■ Problem details: Among the entries below, count the lines that contain the word "computer". Respond with the count only.

------------

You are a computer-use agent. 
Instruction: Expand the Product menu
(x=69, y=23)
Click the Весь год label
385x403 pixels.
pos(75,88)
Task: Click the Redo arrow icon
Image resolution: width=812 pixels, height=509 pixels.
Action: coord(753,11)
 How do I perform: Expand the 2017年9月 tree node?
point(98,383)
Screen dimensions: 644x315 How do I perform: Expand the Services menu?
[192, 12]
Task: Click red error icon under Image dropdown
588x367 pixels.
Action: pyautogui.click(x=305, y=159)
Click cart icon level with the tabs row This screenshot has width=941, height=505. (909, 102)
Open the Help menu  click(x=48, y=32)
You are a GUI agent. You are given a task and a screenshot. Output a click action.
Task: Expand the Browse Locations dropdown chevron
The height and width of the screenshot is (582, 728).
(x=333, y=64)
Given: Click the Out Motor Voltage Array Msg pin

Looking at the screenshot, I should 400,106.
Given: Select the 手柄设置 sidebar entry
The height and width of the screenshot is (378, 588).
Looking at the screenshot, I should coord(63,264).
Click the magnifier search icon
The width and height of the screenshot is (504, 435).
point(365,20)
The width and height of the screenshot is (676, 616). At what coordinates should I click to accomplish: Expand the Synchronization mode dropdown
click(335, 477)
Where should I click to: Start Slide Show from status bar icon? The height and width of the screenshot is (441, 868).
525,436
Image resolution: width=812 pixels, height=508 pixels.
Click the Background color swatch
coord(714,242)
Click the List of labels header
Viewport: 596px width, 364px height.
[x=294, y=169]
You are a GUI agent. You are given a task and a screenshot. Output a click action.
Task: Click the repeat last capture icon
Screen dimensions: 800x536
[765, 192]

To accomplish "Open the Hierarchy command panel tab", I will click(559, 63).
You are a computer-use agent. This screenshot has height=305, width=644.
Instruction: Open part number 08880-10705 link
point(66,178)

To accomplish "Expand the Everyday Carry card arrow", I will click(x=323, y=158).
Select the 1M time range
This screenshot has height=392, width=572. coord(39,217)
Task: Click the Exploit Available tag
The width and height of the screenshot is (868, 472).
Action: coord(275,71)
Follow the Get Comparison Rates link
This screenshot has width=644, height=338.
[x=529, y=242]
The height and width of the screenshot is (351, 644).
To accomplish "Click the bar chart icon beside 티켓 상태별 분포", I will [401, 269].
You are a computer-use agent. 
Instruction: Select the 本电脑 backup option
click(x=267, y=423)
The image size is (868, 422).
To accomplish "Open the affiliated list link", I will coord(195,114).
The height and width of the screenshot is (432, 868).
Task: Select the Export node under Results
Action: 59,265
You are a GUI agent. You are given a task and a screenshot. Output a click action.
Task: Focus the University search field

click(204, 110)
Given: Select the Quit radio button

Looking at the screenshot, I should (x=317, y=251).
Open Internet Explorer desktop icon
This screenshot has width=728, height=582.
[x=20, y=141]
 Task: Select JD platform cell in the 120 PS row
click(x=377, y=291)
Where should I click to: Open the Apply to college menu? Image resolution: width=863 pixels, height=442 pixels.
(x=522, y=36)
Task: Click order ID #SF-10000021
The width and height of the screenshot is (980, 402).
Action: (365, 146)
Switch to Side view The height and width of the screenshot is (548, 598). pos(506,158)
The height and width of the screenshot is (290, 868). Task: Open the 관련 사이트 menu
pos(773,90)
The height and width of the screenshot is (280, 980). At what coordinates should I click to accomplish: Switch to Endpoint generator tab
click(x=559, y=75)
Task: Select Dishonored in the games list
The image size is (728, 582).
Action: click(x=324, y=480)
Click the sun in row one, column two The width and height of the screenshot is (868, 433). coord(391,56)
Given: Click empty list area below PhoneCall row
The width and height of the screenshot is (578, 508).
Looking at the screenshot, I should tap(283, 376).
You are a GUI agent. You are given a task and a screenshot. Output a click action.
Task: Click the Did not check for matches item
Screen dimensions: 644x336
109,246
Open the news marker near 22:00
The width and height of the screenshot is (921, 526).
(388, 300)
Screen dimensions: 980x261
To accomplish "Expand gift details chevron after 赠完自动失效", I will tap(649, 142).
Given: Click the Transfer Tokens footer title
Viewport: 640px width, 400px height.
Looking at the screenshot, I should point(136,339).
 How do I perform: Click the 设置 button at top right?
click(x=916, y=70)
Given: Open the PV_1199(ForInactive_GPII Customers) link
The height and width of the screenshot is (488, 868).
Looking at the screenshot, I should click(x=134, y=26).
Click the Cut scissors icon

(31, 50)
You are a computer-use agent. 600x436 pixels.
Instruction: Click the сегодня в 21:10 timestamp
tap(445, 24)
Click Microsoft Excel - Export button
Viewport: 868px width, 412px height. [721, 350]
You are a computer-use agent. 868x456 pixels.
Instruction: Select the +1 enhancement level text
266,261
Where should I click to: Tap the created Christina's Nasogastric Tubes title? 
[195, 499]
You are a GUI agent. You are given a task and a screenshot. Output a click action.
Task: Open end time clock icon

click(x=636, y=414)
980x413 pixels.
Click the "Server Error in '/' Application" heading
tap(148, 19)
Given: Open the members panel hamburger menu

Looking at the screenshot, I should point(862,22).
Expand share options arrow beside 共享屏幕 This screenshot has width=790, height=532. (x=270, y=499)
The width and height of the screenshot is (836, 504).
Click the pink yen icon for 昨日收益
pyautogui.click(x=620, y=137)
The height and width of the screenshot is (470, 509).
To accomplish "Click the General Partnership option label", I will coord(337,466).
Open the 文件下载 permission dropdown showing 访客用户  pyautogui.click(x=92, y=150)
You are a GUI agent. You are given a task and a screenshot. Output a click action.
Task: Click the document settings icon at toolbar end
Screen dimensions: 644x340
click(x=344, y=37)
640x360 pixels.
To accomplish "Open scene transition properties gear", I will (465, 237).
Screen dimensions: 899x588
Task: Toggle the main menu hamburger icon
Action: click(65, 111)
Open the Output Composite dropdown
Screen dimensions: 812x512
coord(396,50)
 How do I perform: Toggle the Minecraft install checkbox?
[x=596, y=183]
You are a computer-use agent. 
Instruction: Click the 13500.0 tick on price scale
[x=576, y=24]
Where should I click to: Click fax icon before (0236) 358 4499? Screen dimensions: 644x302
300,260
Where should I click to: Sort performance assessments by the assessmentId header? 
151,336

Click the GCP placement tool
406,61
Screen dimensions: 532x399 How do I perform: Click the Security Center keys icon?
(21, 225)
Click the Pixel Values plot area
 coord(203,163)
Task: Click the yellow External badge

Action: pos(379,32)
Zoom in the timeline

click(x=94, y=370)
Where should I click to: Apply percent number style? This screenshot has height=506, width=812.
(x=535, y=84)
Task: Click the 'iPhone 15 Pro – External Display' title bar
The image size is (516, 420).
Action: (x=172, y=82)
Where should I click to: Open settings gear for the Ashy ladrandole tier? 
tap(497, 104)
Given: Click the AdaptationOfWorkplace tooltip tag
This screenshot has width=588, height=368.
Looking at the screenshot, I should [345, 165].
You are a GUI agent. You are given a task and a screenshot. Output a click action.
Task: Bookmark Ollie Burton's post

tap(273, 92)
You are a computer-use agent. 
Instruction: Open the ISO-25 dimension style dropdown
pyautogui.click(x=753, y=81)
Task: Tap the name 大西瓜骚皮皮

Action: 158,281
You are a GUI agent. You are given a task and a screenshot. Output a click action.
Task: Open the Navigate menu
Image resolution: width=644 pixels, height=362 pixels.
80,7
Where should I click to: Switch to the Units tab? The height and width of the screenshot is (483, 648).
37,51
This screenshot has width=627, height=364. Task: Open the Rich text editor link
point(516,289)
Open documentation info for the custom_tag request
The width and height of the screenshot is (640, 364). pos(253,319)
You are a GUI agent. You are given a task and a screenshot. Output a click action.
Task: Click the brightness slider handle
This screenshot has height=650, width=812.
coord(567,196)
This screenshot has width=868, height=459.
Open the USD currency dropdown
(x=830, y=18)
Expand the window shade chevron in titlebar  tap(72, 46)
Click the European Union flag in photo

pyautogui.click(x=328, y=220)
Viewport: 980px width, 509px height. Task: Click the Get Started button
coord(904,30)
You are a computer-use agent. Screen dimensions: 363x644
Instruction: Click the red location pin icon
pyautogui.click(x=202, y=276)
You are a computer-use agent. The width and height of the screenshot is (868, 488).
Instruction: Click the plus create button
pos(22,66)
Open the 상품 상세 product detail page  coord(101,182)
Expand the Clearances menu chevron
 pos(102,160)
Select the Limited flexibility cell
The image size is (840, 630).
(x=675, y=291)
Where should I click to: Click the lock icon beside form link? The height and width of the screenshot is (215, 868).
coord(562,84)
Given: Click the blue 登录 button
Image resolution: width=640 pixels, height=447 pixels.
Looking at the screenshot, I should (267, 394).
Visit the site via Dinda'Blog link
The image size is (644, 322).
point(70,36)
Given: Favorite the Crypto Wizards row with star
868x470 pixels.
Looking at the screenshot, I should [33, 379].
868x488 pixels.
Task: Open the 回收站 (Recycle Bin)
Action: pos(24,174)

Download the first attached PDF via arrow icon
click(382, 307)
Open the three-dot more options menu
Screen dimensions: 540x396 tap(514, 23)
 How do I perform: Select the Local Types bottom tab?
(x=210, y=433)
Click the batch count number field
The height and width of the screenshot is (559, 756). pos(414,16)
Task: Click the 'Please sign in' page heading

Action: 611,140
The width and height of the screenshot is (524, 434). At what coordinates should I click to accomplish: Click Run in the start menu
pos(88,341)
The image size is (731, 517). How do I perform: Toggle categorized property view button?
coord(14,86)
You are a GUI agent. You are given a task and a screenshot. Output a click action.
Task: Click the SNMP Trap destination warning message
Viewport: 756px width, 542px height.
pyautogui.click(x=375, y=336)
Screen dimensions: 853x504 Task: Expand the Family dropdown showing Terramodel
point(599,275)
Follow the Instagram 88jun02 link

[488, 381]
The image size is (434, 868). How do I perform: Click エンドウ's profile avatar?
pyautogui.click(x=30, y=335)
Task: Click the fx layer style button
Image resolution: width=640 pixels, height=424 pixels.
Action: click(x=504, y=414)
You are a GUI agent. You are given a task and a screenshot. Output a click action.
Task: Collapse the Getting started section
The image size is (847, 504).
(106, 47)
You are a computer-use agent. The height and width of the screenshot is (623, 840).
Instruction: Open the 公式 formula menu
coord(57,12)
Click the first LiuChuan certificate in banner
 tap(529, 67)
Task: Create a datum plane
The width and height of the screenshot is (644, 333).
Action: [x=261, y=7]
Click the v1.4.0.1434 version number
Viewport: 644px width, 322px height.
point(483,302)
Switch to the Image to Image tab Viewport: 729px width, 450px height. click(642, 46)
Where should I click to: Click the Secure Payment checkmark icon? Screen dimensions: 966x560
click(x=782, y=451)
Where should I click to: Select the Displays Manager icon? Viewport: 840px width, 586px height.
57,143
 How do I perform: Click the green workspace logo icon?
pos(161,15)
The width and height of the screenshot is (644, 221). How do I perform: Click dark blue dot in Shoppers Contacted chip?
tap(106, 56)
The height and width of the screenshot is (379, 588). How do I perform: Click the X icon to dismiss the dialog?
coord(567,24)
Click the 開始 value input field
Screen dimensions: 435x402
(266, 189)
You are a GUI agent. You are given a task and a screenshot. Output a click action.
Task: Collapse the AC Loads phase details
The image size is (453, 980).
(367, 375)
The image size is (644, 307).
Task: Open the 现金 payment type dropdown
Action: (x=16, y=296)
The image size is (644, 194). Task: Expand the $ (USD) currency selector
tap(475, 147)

------------

■ Expected output: 10